• TEXT:
::::::::::

#R code: Discussion 7

#R code: Discussion 7. Sta108, Fall 2007, Utts

### Using predict() function

#Example: Grocery Retailer: Problem 6.9

Data = read.table("CH06PR09.txt")

names(Data) = c("Hours","Cases","Costs","Holiday")

Fit = lm(Hours~Cases+Costs+Holiday, data=Data)

Xh=data.frame(Cases=24500, Costs=7.40, Holiday=0)

#90% the confidence interval for mean response at Xh

predict(Fit, Xh, se.fit=TRUE, interval="confidence", level=0.90)

#90% prediction interval for new response at Xh

predict(Fit, Xh, se.fit=TRUE, interval="prediction", level=0.90)

### Polynomial regression

#center variables by subtracting corresponding mean of each

#method 1:

x1 = Data$Cases - mean(Data$Cases)

x2 = Data$Costs - mean(Data$Costs)

#method 2:

x1 = scale(Data$Cases, center=TRUE, scale=FALSE)

x2 = scale(Data$Costs, center=TRUE, scale=FALSE)

#can be applied to the whole dataset at once, by providing Data in place of Data$Cases

#ask me if interested how to use this function

#'center' option subtracts the columns by their means

#'scale' option divides the (centered) columns of Data by their root-mean-square

#get the Square terms (second order terms)

x1sq = x1^2

x2sq = x2^2

#get Interactions

x1x2 = x1 * x2

#add these new variables to our data table

Data = cbind( Data, x1, x2, x1sq, x2sq, x1x2 )

#fit a quadratic model (8.1) in x2

Quad = lm( Hours ~ x2 + x2sq, data=Data )

summary(Quad)

#plot fitted quadratic model

plot( Data$x2, Data$Hours, main="Polynomial Model", xlab="Costs(centered)", ylab="Hours", pch=19 )

#create (x,y) points for quadratic model

x = seq(-3, 3, by=.1)

y = 4333.44 + 25.97*x + 39.21*x^2

#points(x,y, col="purple")

#OR: though matrix product

y = cbind(1, x, x^2) %*% Quad$coeff

lines( x, y , col="blue")

#fit a second order regression model

#method 1: use prepared variables

Poly = lm( Hours ~ x1 + x2 + x1sq + x2sq + x1x2, data=Data )

summary(Poly)

#method 2: fitting interactions within lm() function

Poly = lm( Hours ~ x1 + x2 + x1sq + x2sq + x1*x2, data=Data)

summary(Poly)

### Interactions with lm() function

x3 = Data$Holiday - mean(Data$Holiday)

Data = cbind(Data, x3)

#the following produce the same results in R:

Inter = lm( Hours ~ x1 + x2 + x3 + x1*x2 + x1*x3 + x2*x3, data=Data)

summary(Inter)

Inter = lm( Hours ~ x1 + x2 + x3 + x1:x2 + x1:x3 + x2:x3, data=Data)

summary(Inter)

Inter = lm( Hours ~ x1*x2 + x1*x3 + x2*x3, data=Data)

summary(Inter)

#notation ':' in lm() function will fit only specified interaction

#notation '*' in lm() function will fit specified interaction plus all lower order terms of this interaction

#a different result would be this

Inter2 = lm( Hours ~ x1:x2 + x1:x3 + x2:x3, data=Data)

::::::::::

• SOURCE EXCERPT:

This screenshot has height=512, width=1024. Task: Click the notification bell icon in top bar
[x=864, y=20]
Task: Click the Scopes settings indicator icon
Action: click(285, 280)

::::::::::

• CHALLENGES:
a) In the R code, change "root-mean-square" to "standard deviation" and give again the part that opens with the words containing "x2 = scale(Data$Costs, center=TRUE, scale=FALSE)" and closes with "(second order terms)".
b) In the R code, what value is assigned to Costs in the Xh data frame?

• SOLUTIONS PER TASK:
a)
x2 = scale(Data$Costs, center=TRUE, scale=FALSE)

#can be applied to the whole dataset at once, by providing Data in place of Data$Cases

#ask me if interested how to use this function

#'center' option subtracts the columns by their means

#'scale' option divides the (centered) columns of Data by their standard deviation

#get the Square terms (second order terms)

b) 7.40